Thanks to Facebook, Your Vacation Photos Are Worthless

How everyone became a paparazzi-stalked star.

My daughter was home over the weekend to visit, and she brought her laptop. “Oh, Mom!” she said practically the instant she got in the door. “You have to see the photos I took at Fourth of July. I wore that dress you made for me back in high school—you know, the pink-and-white-checked one? It looked so cute. Here. I’ll show you.” She logged on to Facebook and clicked on the album titled “Fourth of July” and began to show me—and show me—and show me—several thousand photos of herself and her boyfriend and her friend Stacey and Stacey’s boyfriend R.J. and R.J.’s sister and R.J.’s sister’s husband and their cute little three-year-old and the … STOP!

I’m not on Facebook, and your Facebook photos are one of the reasons. Yes, I know it’s a marvel of the modern world that every single person in the entire universe carries about with himself or herself every minute of every day a camera with the ability to record every single thing he or she does. And I suppose in some way it’s meaningful to them to be able to share those photos with the people with whom they went to grade school, and their parents, and their grandparents, and the sisters from their sororities, and the guys they worked with at camp that one summer, and all the rest of their many, many “friends” on Facebook. But you know what? I don’t want to see your photos—not even yours, darling daughter. Because I just don’t care.

I don’t especially think R.J.’s sister’s three-year-old is adorable; I’ve never met the child, and I don’t intend to spend even one minute of my lifetime perusing snapshots of her riding the carousel at the Shore. I have the merest soupçon of interest in Stacey and R.J., because they’re your good friends. But one photo of them is plenty, thank you very much. I know your boyfriend’s hot; I’ve met him in person. Yes, that is a cute photo of the two of you sitting in the lifeboat in Sea Isle. I’m happy to see one cute photo of you sitting in the lifeboat. But 15 different takes? Not so much.

I know this is a foreign concept to you, daughter, but once upon a time, to be followed by paparazzi snapping photos of you was considered a bad thing, an infringement, an impingement on one’s liberty. Now, thanks to People magazine and all those stupid red-carpet shows hosted by Joan Rivers and her daughter, you and your friends have become your own paparazzi. You can’t so much as smile for the camera without striking Kardashian-esque poses, elbows pushed out from your bodies so your upper arms don’t look chubby, hips thrusting to one side à la Angelina Jolie, chins pointed away from your chests so as not to double up your chins.

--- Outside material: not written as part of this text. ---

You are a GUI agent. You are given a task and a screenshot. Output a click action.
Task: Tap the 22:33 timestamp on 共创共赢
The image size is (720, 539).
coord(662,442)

Enough already! Can’t you just take candid photos? One or two candid photos, instead of hundreds and hundreds? And could you take them without all the come-hither glances at the lens, the hair-tossing, the strutting and attitude? You’re grad students, not movie stars. Listen, if not even your own mom wants to look at all your photos, you’re taking too many photos. Trust me on this.

But that’s what happens when stuff becomes free. I know you can scarcely remember these days, daughter dearest, but there was a time when we took our photographs on film, and had to pay to have that film developed. It was fairly expensive. And you had to wait a couple of days to get the results. We’d drive to CVS to get the prints of, say, the photos you took at Girl Scout camp, and enough time would have passed that you couldn’t quite recall every shot you’d taken. There was something sacred about the unveiling of the photos, as you slid them from the envelope and then paged through them and remembered and pointed and blushed with chagrin or laughed with delight.

Photos are cheap now, and what’s cheap isn’t special. You and your generation have flooded the world with photos the way the Japanese once flooded the world with flimsy plastic toys. None of them were worth saving. None of them were worth anything at all.

A photo used to mean something. Now, we’re drowning in photos—bad photos, indifferent photos, and the very rare photo worth that’s actually looking at. If you ever find you’ve taken one of those photos, let me see it. Meantime, no thank you, I do NOT want to see the shots from the Poconos team-building retreat you took with your officemates, or the ones of R.J.’s sister’s new puppy, or even, my darling, darling daughter, any more photos of you.